*TEXT SHOWN*:
Saturday, July 28, 2012

Migrating Legacy Applications

Legacy Systems

Legacy systems are systems that have grown over the years and became harder and harder to change and or are build on outdated technologies. Since business is changing rapidly these systems no longer can keep up the pace. Certainly in people that sell services products that are sold can be very complex, take for instance insurances.
Often these systems are the core of the systems, if these systems go down you the company looses money, in certain areas you can loose thousands of dollars per minute you are down.


Signs that tell you that your current system will become unstable can be:
  • Downtime
  • More and more bugs, regression
  • Implementing new features takes longer and longer
  • Solving bugs takes longer
  • Unable to scale up your system
  • Upstaffing of your operational team
More about these symptoms you can read about here.
Usually when you start experiencing the negatives effects of these systems your legacy system will need to be changed quite urgently.
These symptoms will result into an increased TCO. Keeping the system operational will become increasingly difficult since people that operate these systems become older, skills required will become very rare.



There are several different approaches that can be taken to modernize your legacy system.
  • Garbage in-garbage out: for certain languages there are tools that convert your source code from one language to another like vb6 to vb .net, vb .net to c#
  • Big Bang Migration: full migration of a system, you rewrite your whole application at once and one magic day you put everything at once in production.

*RECORDS SHOWN*:
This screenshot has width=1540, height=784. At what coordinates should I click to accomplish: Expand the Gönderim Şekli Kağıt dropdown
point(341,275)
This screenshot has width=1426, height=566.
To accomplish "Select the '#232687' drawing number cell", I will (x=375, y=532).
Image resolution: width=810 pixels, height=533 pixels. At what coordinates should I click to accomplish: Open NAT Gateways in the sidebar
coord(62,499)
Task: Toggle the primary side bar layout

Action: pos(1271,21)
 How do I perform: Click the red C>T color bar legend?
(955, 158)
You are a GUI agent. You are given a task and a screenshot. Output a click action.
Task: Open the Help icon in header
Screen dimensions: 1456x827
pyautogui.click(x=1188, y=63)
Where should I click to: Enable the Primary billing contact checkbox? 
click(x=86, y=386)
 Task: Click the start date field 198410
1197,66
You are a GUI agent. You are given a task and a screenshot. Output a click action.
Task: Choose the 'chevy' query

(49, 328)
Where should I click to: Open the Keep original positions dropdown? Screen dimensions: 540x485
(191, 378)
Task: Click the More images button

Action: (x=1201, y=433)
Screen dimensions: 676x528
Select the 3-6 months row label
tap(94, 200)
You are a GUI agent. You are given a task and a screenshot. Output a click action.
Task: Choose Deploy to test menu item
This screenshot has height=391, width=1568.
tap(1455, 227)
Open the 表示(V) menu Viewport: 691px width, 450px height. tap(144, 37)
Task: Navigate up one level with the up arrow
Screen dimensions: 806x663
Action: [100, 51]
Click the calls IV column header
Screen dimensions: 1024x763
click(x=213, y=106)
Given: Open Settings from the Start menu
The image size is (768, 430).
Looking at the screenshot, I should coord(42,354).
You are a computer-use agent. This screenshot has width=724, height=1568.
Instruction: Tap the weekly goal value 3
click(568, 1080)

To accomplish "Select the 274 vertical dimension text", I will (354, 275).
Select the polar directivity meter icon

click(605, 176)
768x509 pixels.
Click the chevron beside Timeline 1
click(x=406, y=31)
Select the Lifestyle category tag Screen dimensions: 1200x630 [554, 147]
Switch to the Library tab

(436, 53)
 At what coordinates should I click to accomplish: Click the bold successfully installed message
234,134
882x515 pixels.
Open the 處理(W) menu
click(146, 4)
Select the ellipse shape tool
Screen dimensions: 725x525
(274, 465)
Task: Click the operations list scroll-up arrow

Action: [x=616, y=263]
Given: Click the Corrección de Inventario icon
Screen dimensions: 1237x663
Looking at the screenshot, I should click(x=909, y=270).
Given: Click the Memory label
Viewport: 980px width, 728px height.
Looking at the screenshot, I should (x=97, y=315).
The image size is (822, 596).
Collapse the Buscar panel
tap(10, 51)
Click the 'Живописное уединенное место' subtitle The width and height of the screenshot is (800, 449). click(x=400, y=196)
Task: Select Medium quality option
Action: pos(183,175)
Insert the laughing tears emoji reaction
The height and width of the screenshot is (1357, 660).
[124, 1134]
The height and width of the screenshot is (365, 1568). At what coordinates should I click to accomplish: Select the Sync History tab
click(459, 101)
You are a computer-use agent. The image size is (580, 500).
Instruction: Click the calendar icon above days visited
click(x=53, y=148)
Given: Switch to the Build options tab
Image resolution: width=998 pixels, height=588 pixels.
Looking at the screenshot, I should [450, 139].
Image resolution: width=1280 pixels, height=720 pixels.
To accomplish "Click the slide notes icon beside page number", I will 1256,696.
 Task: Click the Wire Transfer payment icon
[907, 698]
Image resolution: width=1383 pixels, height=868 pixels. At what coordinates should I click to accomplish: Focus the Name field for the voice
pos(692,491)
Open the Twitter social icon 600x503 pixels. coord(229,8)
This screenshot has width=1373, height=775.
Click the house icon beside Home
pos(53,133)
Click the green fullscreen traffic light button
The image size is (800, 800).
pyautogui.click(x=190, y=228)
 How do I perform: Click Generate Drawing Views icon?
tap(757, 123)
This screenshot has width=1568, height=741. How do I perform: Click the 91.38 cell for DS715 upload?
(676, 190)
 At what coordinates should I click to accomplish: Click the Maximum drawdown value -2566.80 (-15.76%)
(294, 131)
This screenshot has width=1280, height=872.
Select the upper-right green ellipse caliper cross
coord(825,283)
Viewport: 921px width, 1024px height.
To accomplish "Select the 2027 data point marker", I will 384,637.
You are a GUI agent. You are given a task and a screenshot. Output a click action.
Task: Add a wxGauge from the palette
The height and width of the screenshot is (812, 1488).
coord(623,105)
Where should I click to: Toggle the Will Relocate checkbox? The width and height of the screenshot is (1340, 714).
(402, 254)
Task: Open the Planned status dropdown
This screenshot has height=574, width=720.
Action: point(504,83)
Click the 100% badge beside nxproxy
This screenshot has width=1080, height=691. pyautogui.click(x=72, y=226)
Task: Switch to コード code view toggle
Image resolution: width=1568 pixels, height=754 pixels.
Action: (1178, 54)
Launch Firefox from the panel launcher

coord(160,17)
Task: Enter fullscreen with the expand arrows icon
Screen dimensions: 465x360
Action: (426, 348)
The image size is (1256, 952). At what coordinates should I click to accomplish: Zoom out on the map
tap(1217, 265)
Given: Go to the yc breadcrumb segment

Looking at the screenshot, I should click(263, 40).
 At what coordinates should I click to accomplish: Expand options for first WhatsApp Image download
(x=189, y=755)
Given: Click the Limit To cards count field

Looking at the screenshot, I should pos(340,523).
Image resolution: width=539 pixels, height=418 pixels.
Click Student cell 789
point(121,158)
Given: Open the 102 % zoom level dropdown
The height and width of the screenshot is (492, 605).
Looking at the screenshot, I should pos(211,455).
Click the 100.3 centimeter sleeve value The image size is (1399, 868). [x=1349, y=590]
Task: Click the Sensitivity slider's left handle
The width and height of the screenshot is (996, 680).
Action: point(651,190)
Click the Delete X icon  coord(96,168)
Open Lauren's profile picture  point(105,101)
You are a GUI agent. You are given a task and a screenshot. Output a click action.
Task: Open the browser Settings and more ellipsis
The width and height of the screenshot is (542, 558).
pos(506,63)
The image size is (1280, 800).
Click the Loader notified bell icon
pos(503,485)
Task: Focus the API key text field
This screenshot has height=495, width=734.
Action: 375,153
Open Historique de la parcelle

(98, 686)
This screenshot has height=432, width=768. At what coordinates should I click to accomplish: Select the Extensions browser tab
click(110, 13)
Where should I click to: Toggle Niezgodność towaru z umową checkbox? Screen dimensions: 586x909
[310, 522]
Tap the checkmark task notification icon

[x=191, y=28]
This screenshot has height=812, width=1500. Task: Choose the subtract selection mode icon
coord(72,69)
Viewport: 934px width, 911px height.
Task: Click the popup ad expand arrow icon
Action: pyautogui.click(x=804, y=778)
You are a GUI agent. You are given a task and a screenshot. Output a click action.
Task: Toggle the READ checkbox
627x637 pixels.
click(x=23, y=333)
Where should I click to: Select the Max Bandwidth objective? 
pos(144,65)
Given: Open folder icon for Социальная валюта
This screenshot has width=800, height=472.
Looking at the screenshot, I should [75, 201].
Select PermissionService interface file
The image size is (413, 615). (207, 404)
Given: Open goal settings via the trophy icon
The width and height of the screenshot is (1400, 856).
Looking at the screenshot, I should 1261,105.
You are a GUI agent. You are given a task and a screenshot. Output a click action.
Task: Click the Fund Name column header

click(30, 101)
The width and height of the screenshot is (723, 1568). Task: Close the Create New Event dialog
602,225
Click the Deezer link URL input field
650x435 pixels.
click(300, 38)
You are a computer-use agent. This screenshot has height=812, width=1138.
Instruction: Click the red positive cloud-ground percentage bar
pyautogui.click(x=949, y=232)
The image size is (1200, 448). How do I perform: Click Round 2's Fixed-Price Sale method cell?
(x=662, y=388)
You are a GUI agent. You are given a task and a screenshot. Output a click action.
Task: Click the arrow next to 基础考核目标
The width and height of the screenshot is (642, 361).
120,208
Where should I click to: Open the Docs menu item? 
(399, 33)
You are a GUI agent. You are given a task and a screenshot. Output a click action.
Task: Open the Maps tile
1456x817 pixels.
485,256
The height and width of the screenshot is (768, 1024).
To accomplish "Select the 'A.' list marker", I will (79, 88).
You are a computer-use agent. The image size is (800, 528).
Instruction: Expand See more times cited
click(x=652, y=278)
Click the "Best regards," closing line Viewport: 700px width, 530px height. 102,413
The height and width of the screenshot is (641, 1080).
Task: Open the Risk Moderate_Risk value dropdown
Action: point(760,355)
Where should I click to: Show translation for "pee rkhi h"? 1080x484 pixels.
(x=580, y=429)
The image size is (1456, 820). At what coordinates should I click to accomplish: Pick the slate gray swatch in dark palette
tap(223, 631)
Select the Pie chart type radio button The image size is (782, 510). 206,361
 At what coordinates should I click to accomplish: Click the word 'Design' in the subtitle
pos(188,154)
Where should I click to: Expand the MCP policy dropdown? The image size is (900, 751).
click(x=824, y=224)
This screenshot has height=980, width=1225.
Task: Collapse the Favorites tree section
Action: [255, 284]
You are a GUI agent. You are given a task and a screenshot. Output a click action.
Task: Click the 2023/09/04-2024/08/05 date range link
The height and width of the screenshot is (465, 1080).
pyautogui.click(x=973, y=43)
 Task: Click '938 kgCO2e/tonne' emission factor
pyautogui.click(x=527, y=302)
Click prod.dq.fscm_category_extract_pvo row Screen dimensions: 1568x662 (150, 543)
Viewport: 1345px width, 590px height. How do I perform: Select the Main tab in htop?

*WHAT TO PRODUCE*:
Pick up the post on migrating legacy applications after its last line and carry it forward in the same style.

*RESPONSE BELOW*:
  • Incremental Migration: You partition your system in smaller subsystems and you put your system in production increment per increment.


Migration by tool

This approach can work if for instance you need to upgrade your system from one version to another. The biggest risk here is that when you do this you will not solve the fact that your software is difficult to adapt. It's an illusion that a system will be easier to adapt in a new technology than it was in the older one. What can be an added value of new technology is better development tools helping you with better support for refactoring to bring your system in a condition that is more suited to change and easier to change.

Big Bang Migration

This approach where you rewrite application from scratch and migrate your data from the old system to the new system. The biggest risk here is that when your project fails the entire project fails, the outcome becomes more unpredictable the bigger the project gets. The risk in this undertaking are generally huge and need to be assessed carefully.
This approach can be successful in projects that are quite small, your data is of high quality, you know your data structures and don't have a lot of dependencies on other systems.
There also is no guarantee that the new system you build will not start to show the same symptoms as your old one. If you do not put in place good programming techniques and adhere very strict quality guidelines the chance is big that the new system will become hard to change quite quickly.
Another downside is that business will not stop the evolve either you will be faced with the fact that you will need to implement old functionalities and in the mean time keep track of new developments also.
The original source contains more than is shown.